Short task A
Can you transcribe the knitting blog entries word for word, from "I've got my yarn, I've" to "it would look."?

The other thing I wondered about is whether to increase the length a little. I'd better make a decision on that soon!

Saturday, March 8, 2008

Autumn Rose begins (gulp)

I've got my yarn, I've got my book so now there's no reason to procrastinate any longer. So, this evening I shall be casting on for my swatch.

Friday, March 7, 2008


Encouraged by my eventual success with my first pair of socks (I'm just starting the toe shaping on the second one) I decided to have a go at the much talked about Monkey Socks by Cookie A. I deliberately chose a yarn colour I wouldn't usually go for (I usually steer well clear of yellow 'cos it doesn't suit my colouring) and I was a bit apprehensive about how it would look.

Well, it arrived this morning and I needn't have worried as I'm thrilled with how it looks - really Spring-like and vibrant. This was my first order from Socktopus and I must say I'm very impressed. They communicated well about the progress of my order and it arrived wrapped beautifully in this pretty paper. They even put a nice note inside and a sample bar of dark chocolate with chilli pepper (which went down rather well with my mid-morning coffee!).

I won't be starting them straight away as I need to get swatching on my big project................

Short task B
Can you give the rows below as a numbered list, from their first line to the line with "Looking at the screenshot, I should point(523,41).", leaving out any blank lines?

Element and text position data

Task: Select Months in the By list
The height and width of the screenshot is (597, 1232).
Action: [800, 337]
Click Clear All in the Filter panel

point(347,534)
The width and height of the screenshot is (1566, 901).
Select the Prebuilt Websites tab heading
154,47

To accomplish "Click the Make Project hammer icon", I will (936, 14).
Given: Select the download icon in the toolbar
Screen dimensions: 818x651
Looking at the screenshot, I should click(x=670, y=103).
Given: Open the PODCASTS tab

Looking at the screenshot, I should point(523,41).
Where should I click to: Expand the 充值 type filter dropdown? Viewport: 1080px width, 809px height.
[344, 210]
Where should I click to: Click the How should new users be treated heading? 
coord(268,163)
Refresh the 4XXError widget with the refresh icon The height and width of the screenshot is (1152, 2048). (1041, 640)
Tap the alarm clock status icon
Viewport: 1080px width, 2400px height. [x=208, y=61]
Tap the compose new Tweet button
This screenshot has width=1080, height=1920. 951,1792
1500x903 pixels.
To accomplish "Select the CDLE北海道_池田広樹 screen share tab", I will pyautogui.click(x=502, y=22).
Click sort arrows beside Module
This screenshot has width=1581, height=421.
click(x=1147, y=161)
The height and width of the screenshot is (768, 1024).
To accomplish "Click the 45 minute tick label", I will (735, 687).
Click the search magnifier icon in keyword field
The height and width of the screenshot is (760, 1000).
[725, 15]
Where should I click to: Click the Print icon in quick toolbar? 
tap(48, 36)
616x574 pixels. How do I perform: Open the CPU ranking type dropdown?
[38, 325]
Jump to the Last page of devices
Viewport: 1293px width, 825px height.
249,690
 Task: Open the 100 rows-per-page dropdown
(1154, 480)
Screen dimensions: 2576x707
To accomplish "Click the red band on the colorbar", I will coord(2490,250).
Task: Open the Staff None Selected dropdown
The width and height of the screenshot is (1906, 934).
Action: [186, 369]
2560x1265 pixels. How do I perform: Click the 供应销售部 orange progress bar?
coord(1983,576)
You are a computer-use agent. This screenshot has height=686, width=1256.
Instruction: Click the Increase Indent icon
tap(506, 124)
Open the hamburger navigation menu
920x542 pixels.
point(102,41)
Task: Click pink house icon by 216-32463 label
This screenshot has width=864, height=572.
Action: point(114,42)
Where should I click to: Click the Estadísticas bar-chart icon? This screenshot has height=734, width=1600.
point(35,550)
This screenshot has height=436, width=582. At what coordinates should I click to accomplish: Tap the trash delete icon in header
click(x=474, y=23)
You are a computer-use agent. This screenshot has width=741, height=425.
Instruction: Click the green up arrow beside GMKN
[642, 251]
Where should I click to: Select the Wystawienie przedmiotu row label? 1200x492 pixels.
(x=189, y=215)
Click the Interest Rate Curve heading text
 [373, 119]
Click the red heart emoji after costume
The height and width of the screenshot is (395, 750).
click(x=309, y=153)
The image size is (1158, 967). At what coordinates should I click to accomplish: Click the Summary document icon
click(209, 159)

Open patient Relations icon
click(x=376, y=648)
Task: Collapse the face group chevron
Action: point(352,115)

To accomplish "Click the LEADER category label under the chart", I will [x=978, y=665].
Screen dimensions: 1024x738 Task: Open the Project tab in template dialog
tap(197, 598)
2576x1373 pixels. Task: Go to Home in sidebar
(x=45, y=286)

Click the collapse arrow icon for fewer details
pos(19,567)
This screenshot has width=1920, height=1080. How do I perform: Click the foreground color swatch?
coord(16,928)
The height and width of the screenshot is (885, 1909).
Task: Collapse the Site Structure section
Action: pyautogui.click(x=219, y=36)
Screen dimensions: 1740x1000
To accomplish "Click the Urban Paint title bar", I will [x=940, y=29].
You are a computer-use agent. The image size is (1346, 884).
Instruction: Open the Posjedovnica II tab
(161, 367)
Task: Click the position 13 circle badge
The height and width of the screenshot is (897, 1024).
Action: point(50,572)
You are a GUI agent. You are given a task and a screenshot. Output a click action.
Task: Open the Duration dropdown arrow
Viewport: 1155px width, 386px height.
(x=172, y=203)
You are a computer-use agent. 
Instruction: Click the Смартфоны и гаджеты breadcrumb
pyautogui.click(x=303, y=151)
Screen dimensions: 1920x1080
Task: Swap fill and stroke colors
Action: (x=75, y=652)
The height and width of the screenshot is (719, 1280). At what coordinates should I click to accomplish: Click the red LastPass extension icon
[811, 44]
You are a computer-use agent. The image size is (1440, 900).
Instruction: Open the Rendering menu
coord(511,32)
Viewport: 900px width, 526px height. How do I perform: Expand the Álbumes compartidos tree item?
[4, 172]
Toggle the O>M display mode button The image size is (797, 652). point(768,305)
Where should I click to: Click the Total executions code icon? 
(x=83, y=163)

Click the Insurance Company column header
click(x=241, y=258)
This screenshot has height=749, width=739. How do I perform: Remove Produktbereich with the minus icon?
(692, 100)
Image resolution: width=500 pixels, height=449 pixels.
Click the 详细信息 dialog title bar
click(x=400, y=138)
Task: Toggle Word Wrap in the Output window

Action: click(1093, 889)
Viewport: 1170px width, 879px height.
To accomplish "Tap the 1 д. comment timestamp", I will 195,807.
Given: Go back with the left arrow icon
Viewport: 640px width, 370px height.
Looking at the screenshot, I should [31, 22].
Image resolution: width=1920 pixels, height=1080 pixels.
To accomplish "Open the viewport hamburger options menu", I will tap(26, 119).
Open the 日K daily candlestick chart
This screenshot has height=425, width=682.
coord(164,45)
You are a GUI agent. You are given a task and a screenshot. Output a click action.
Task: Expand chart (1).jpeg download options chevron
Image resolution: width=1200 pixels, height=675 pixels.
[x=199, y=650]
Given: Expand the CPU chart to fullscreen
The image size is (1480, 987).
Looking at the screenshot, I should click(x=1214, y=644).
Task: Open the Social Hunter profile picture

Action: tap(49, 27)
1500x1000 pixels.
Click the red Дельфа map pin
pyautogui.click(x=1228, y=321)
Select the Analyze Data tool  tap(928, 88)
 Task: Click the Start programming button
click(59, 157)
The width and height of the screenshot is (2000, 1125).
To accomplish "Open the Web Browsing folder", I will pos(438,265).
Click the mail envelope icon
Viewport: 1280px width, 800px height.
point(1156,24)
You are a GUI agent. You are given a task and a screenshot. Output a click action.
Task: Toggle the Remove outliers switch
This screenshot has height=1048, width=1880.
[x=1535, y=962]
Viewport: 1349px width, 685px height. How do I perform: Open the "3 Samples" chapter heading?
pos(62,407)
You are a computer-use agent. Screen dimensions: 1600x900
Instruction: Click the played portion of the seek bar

Exercise answer A
I've got my yarn, I've got my book so now there's no reason to procrastinate any longer. So, this evening I shall be casting on for my swatch.

Friday, March 7, 2008


Encouraged by my eventual success with my first pair of socks (I'm just starting the toe shaping on the second one) I decided to have a go at the much talked about Monkey Socks by Cookie A. I deliberately chose a yarn colour I wouldn't usually go for (I usually steer well clear of yellow 'cos it doesn't suit my colouring) and I was a bit apprehensive about how it would look.

Exercise answer B
1. Task: Select Months in the By list
2. The height and width of the screenshot is (597, 1232).
3. Action: [800, 337]
4. Click Clear All in the Filter panel
5. point(347,534)
6. The width and height of the screenshot is (1566, 901).
7. Select the Prebuilt Websites tab heading
8. 154,47
9. To accomplish "Click the Make Project hammer icon", I will (936, 14).
10. Given: Select the download icon in the toolbar
11. Screen dimensions: 818x651
12. Looking at the screenshot, I should click(x=670, y=103).
13. Given: Open the PODCASTS tab
14. Looking at the screenshot, I should point(523,41).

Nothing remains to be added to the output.